I do not say, "Too bad," to the 7-year-old - or even the 9-year-old.  And I don't even say it to the 16-year-old, preferring instead to be passive-aggressive and say things like, "Don't blame me when you're rotting in jail because you had to resort to ripping off liquor stores in order to provide for all of your illegitimate children...."  Like I said, with goals in mind - the kids simply WILL do the things they need to do in order to meet those goals.  They might not be doing it in elementary school - but by about the 7th grade - they have some loosely formed dreams and ambitions and it is super easy to get on the Internet and Google "What Kind of Education Does One Need to Become an Anthropologist?" and then devise a road map. 

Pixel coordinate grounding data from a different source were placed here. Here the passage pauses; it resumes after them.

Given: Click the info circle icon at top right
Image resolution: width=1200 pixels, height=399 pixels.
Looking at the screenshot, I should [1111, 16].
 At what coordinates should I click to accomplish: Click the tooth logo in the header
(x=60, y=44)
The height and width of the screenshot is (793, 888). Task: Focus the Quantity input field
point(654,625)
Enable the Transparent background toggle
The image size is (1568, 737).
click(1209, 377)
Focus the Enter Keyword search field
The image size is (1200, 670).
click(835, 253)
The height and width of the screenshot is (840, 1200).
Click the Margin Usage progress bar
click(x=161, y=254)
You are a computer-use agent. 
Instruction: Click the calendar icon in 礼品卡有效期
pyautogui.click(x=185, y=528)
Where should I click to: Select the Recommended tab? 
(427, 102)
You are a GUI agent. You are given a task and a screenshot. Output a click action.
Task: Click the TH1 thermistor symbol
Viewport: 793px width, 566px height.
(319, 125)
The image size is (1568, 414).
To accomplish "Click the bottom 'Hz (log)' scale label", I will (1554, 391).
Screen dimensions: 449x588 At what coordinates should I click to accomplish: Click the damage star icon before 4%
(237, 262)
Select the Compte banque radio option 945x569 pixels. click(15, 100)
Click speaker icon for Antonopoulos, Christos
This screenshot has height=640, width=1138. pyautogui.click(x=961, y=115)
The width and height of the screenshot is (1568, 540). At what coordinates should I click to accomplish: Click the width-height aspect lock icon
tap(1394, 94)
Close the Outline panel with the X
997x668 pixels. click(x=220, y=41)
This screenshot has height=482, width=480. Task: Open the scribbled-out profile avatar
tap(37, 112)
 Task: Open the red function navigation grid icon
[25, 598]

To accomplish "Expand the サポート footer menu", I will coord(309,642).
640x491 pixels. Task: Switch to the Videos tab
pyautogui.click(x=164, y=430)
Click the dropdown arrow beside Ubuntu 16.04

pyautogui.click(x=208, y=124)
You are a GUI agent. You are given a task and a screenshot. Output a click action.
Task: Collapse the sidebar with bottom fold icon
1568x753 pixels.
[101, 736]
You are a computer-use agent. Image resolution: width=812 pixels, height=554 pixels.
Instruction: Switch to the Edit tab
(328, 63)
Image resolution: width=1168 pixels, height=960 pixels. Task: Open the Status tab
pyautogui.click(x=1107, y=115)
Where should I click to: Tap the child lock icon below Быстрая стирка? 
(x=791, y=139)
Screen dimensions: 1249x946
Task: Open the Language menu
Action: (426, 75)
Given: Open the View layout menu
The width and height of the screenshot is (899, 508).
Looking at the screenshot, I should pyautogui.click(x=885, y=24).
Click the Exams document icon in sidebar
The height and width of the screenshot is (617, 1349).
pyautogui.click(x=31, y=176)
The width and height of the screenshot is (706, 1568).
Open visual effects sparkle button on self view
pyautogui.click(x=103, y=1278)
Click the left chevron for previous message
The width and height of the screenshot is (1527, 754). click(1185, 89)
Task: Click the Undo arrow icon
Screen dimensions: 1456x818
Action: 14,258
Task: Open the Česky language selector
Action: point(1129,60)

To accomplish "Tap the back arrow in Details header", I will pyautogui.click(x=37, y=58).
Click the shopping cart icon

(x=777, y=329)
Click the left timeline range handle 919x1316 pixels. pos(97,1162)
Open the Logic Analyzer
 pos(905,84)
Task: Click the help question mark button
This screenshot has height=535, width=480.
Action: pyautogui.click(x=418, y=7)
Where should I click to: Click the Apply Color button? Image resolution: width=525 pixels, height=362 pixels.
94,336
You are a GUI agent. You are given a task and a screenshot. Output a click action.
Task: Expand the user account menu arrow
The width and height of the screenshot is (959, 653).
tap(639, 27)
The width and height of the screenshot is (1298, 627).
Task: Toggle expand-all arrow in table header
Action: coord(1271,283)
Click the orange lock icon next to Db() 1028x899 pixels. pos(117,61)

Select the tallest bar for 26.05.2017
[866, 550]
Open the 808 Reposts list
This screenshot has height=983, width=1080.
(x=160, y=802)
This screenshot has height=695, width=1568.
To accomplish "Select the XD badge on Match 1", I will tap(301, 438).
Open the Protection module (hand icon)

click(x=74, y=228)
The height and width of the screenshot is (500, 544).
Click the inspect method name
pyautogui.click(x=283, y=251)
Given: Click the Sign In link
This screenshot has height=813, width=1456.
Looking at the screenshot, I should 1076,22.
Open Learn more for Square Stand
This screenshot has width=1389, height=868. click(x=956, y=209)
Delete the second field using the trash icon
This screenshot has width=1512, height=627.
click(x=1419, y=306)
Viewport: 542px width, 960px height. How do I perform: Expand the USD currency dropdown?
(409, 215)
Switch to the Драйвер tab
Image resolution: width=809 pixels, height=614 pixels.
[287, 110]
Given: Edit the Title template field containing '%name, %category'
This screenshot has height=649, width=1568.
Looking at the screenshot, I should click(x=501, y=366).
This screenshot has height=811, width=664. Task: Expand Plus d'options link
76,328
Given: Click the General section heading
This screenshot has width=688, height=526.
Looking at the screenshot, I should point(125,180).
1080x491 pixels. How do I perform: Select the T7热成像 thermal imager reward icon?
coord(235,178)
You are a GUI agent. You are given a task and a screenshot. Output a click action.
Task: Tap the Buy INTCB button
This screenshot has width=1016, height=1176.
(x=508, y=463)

In summary, I'd like to point out that, as a society, we only approach education as an All or Nothing on a Timeline for twelve years.  It is a hysterical 12-year-window and we've convinced ourselves that it shuts and then we're ruined for life if we didn't get through it in time when in fact, the average human lives to be what....80?  Don't you think that if everything we need to know about life and general subject matters could be compressed into twelves years it would be a very sad state of affairs?  The reality is: We learn new things and utilize that knowledge to better our own lives and the lives of others from the day we're born until the day we die.  The 12-year-window of opportunity can be completely ignored with the same (or better) results.

I liked answering these questions!  Should I do it regularly do you think?  Let's try it out occasionally.  If you have any questions pertaining to Unschooling, Attachment Parenting, or the Red Hot Chili Peppers - send them my way!  I will now take your questions.

25 comments:

  1. great read! (although I'm not going to do it, haha) now the Chilis, please...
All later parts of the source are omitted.